Malang – Kocok ulang atau reshuffle kabinet. Adalah hal biasa dalam pemerintahan. Namun, reshuffle yang dilakukan Presiden Joko Widodo kali ini, ada catatan menarik. Pradana Boy ZTF, Asisten Rektor Universitas Muhammadiyah Malang, kepada DI’s Way Malang Post.
Ia mengatakan masuknya Sandiaga Uno sebagai salah satu menteri, tentu mengejutkan. Sekaligus tidak. Mengejutkan karena publik mengetahui, Sandiaga Uno adalah pasangan Prabowo Subianto. Rival Joko Widodo dalam Pemilihan Umum Presiden 2019.
Posisi itu, tentu saja secara umum menjadi berkembang. Sangat tidak mungkin, pasangan yang bersaing, kemudian bersatu dalam pemerintahan. Menjadi anggota kabinet dari calon yang menang.

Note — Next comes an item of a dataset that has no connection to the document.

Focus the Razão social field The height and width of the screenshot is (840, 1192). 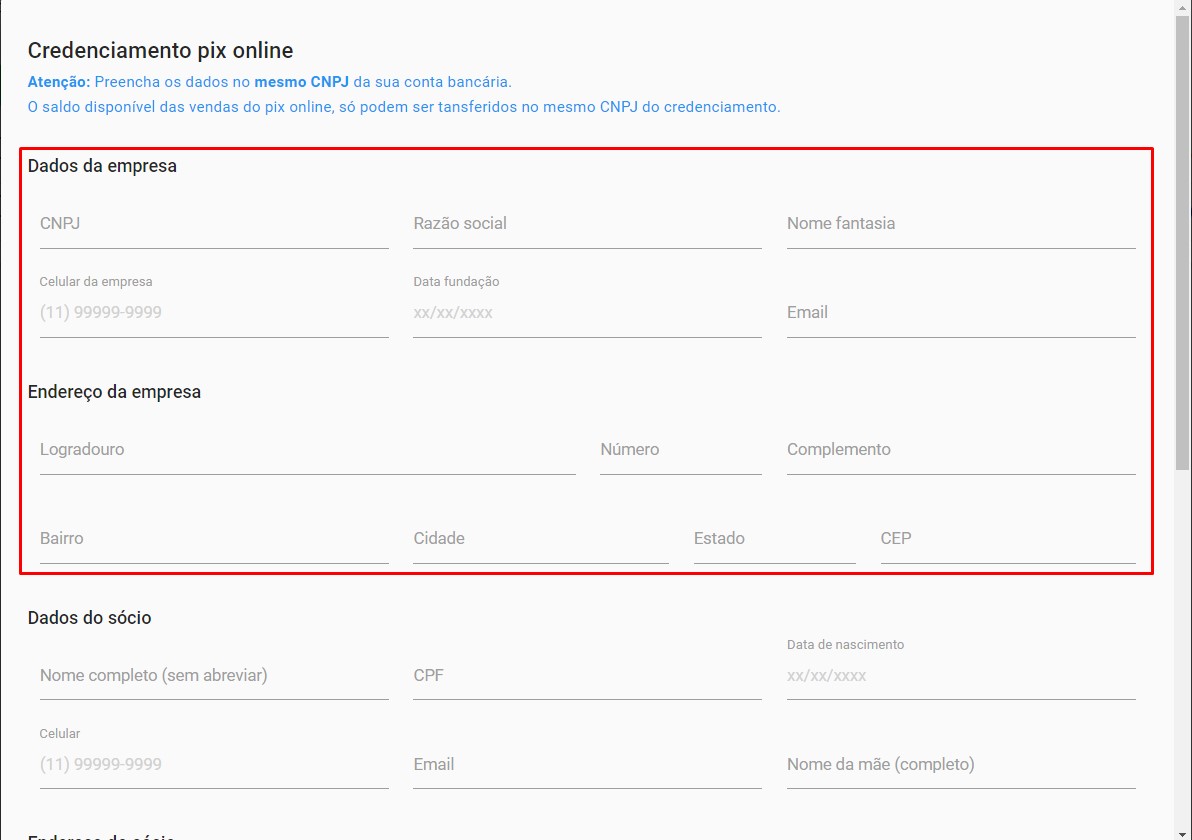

Pada saat yang sama, hal ini dianggap tidak mengejutkan. Lantaran pasangan Sandiaga Uno, Prabowo Subianto, ternyata lebih dulu menjadi bagian dari Kabinet Indonesia Maju. Akan tetapi, mengiringi bergabungnya Prabowo Subianto itu. Bergabungnya Sandiaga Uno dan Prabowo, menimbulkan aneka ragam sikap di kalangan pendukung mereka.
Kenyataan itu melahirkan kesadaran, ternyata politik adalah sesuatu yang sangat cair. Batas yang menghalangi satu kelompok dengan kelompok yang lain untuk bersatu hanyalah kepentingan. Maka, ketika bahasa kepentingan mereka telah berada pada frekuensi yang sama, dengan mudah perbedaan itu lebur.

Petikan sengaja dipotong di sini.